Monopoly, Red Bull and Swatch feature in European Legal Updates you may have missed

Each quarter we run a series of pieces presenting recent Legal Updates that you may have missed. We kick off the series with takeaways from decisions handed down by the EU, Norwegian and UK courts in the year to date.

WTR’s Legal Updates are written by a select panel of over 160 leading experts who analyse the latest trademark-related developments and decisions in more than 60 jurisdictions. Every day we publish two new updates, providing you with analysis of the latest case law and legislative changes, and building up an indispensable knowledge bank of the key developments worldwide. Subscribers can access a 20-year archive of Legal Updates on the WTR platform.

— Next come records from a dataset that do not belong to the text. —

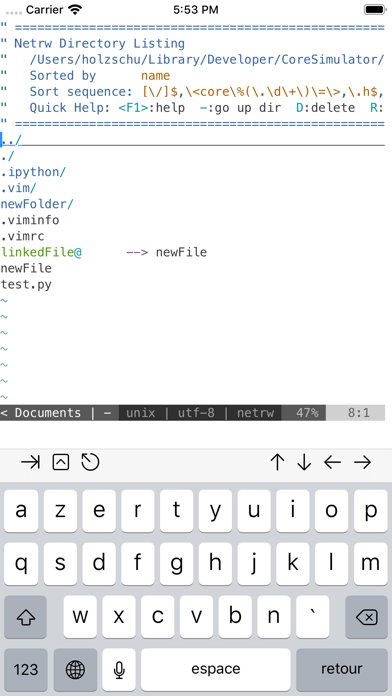Image resolution: width=392 pixels, height=696 pixels.
Task: Select the .vimrc file entry
Action: [x=22, y=236]
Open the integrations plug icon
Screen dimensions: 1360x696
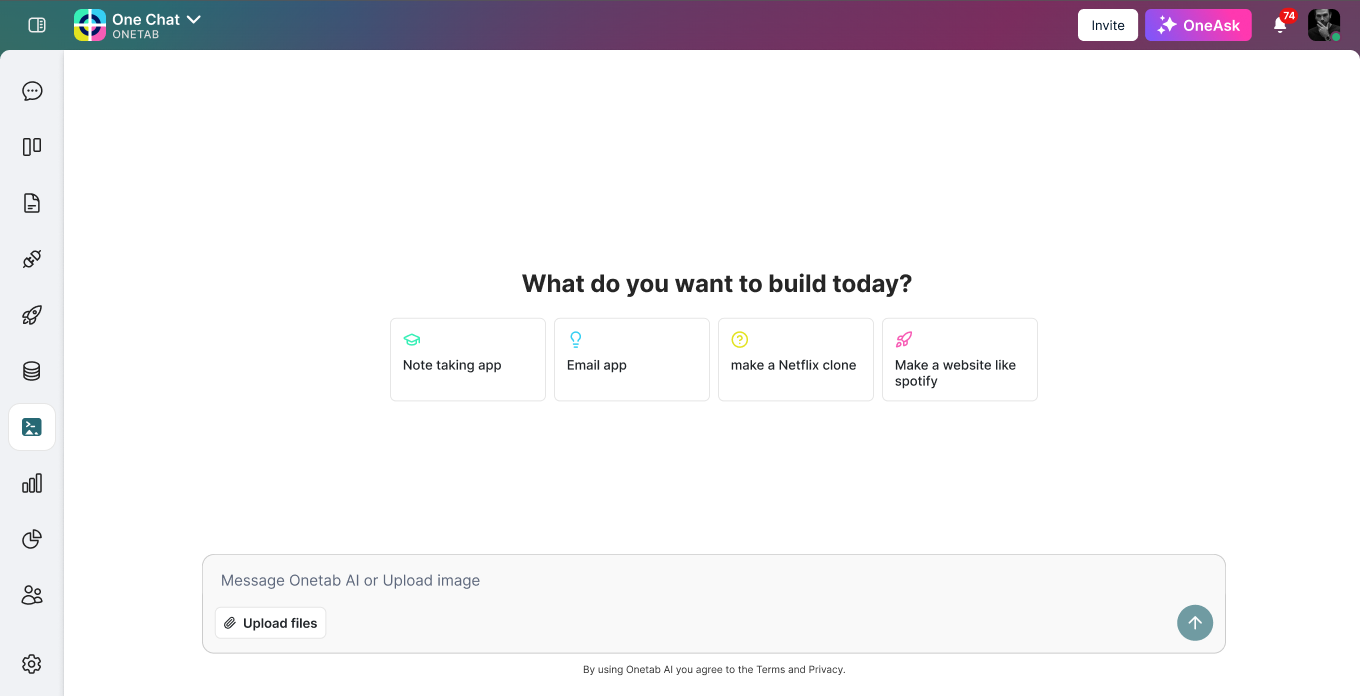pos(32,258)
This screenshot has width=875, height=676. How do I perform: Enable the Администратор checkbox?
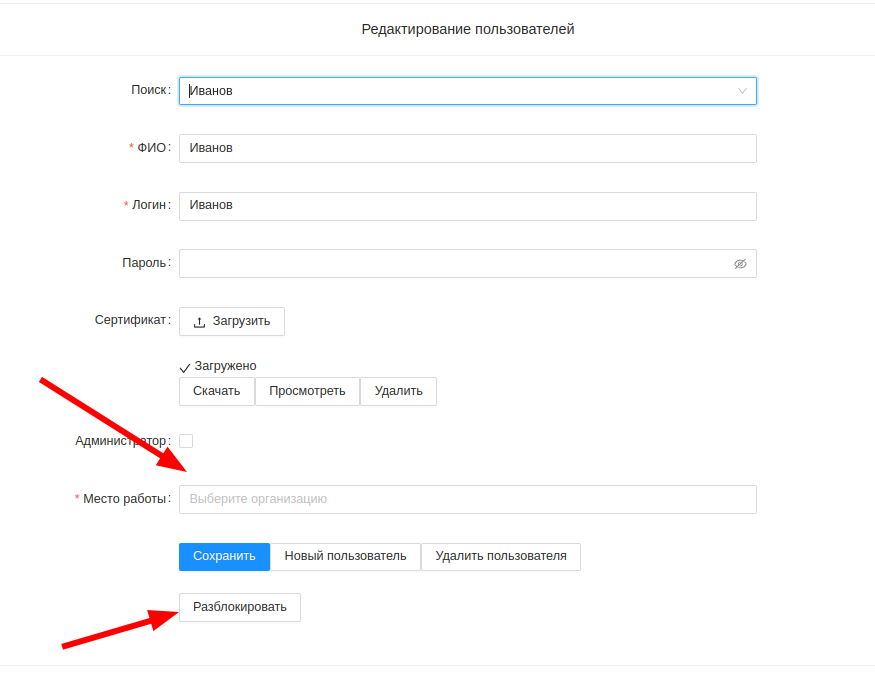[x=186, y=441]
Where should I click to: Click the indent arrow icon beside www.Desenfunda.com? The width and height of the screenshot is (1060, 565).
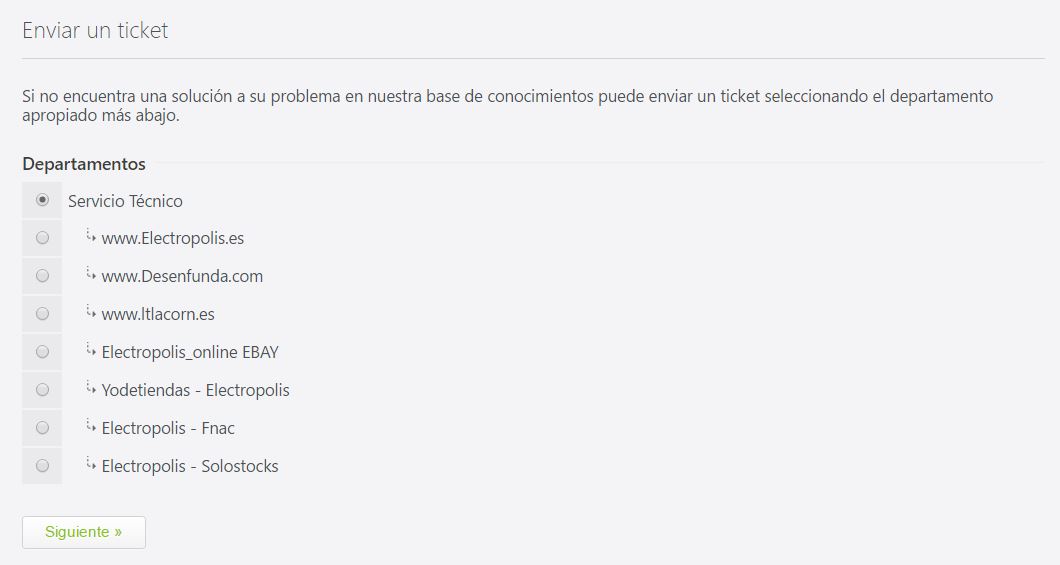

Recent developments and decisions of note in Europe include:

Hasbro’s repeat filings of MONOPOLY mark judged harshly by General Court – European Union

In a major development concerning the concept of bad faith in EU trademark law, the EU General Court has held that Hasbro’s trademark filing strategy which was designed to avoid having to prove the genuine use of its earlier MONOPOLY marks was unlawful.

MONTANA distinctive furniture brand or descriptive geographical indication? – European Union

In invalidity proceedings against international registrations for the trademark MONTANA, the EU General Court has rejected a presumption that the names of countries, regions and major cities constitute indications designating the geographical origin of goods.

Red Bull wins in long-running dispute over FLÜGEL mark – European Union

Red Bull has prevailed in the decade-long dispute over Asolo Ltd’s use of the FLÜGEL mark for alcoholic beverages, with the EU General Court finding that the mark took unfair advantage of the reputation of Red Bull’s earlier mark, ... VERLEIHT FLÜGEL.

Traditional Oslo restaurant’s name and logo not protected under trademark or unfair competition law, says appellate court – Norway

A recent case raises interesting questions regarding the threshold of inherent distinctiveness under Norwegian trademark law and illustrates the complex relationship between trademark and unfair competition law in the country.

Swatch prevails in dispute with Apple over Steve Jobs’ “one more thing” catchphrase – United Kingdom

In a decision that shows the difficulty of relying on parody in a bad-faith opposition, the High Court of England and Wales has upheld Swatch's appeal against Apple's successful oppositions to its applications for two ONE MORE THING marks.